In analyses of the stage of the tobacco epidemic in south-east Asia, it is important to consider that the staging paradigm focuses on cigarette smoking and does not consider the contribution to gender-related trends of other forms of tobacco, such as smokeless tobacco and pipe tobacco. Moreover, the WHO Framework Convention on Tobacco Control (FCTC) Treaty tends to call for measures focused on curbing the purchase and consumption of commercial cigarettes, such as price and tax measures, regulation of tobacco content, and restrictions on package and product labelling and advertising.5 It remains to be seen whether the successful restriction of commercial cigarette consumption transfers the foci of addictive behaviour to other tobacco products, such as smokeless tobacco, hand-rolled cigarettes and pipes.
In Cambodia, published reports on adult cigarette consumption from economic surveys6 during 1999 and 2003 and a Demographic and Health Survey among women completed in 20007 confirm the trend seen in other parts of south-east Asia: cigarette smoking was highly prevalent among men (> 50%) but not women (3%). Until 2005, accurate prevalence data on all forms of tobacco use in a complete nationwide sample were not available.

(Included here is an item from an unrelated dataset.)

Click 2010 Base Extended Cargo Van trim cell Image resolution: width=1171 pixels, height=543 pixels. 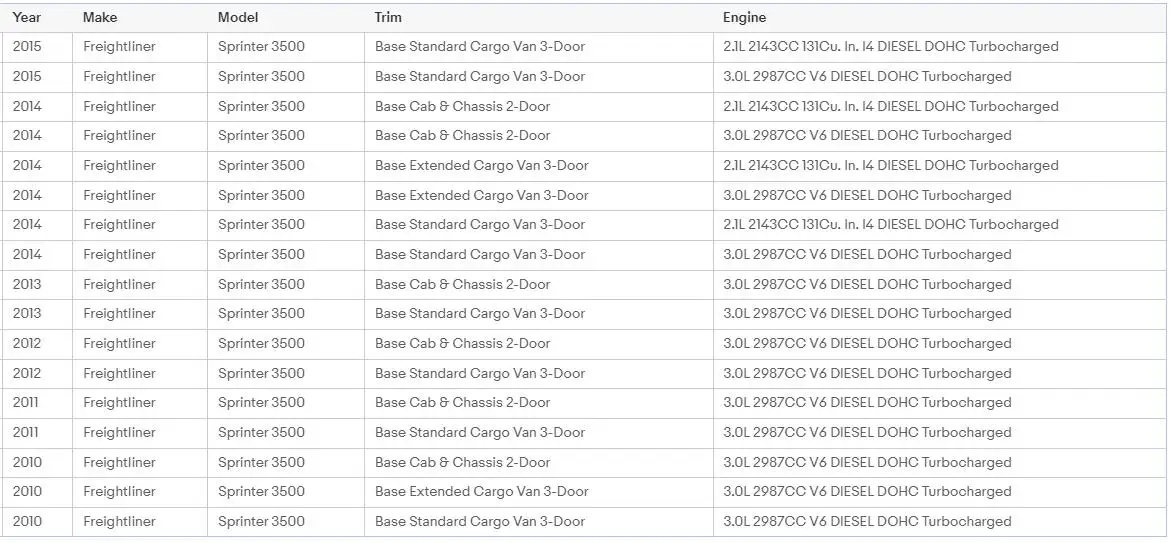click(x=482, y=492)
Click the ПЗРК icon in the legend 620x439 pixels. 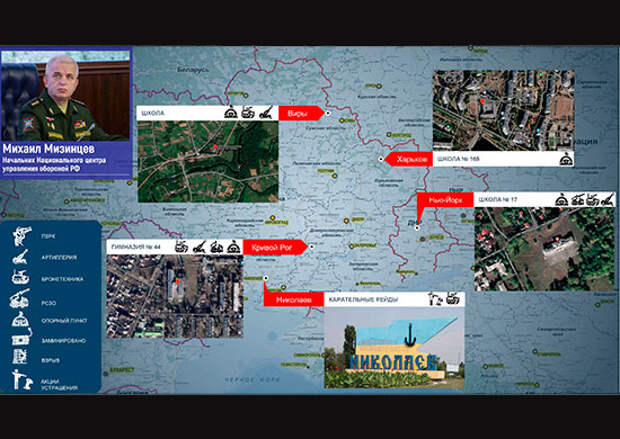(21, 236)
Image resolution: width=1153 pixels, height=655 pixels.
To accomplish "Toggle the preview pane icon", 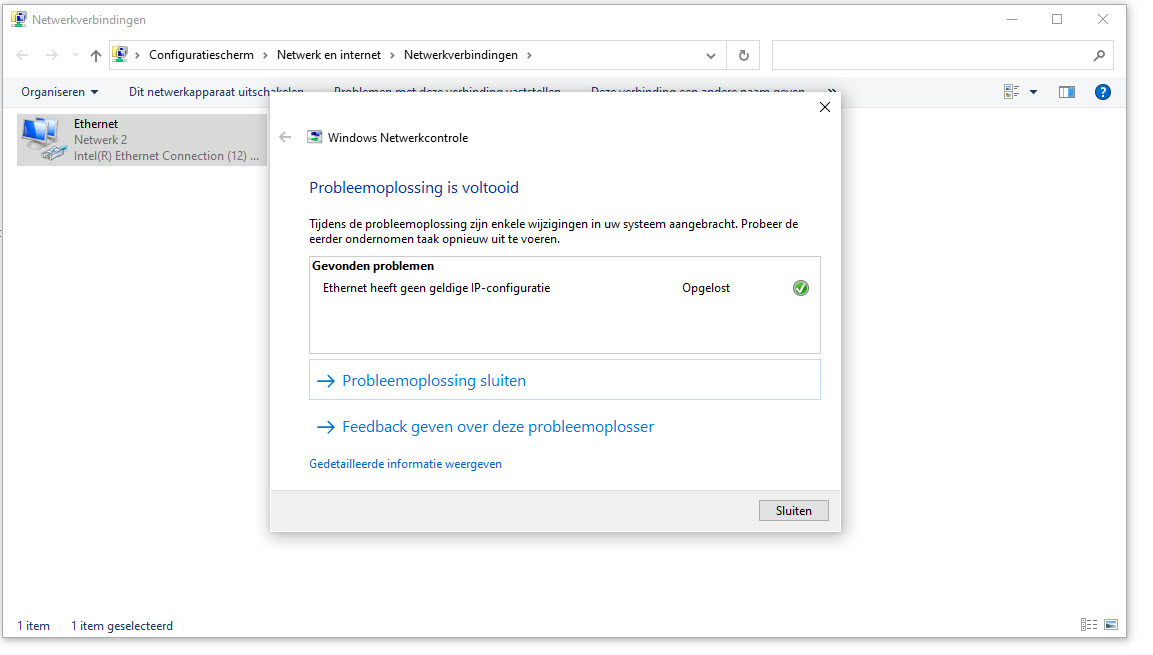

During 2005–2006 we completed the largest nationwide survey of adult tobacco use ever conducted in Cambodia (n = 13 988) during the Tobacco Control Leadership Training (TCLT) programme – a collaborative effort of the Fogarty International Center, National Institutes of Health (Bethesda, MD, United States of America), Loma Linda University (Loma Linda, CA, USA), the National Institute of Statistics (Ministry of Planning, Phnom Penh, Cambodia)8. In preparation for this national prevalence survey, we conducted validity and reliability studies of the survey items and pictograms of commercial and hand rolled cigarettes, chewing tobacco and pipe tobacco that were used by survey interviewers. Our aims in the present study were (i) to identify the demographic characteristics of current tobacco users in Cambodia, especially women, and (ii) to examine the reasons for current tobacco use in demographic subgroups of the smoking population. The implications of the findings for the design of prevention programmes and tobacco control policies will be discussed.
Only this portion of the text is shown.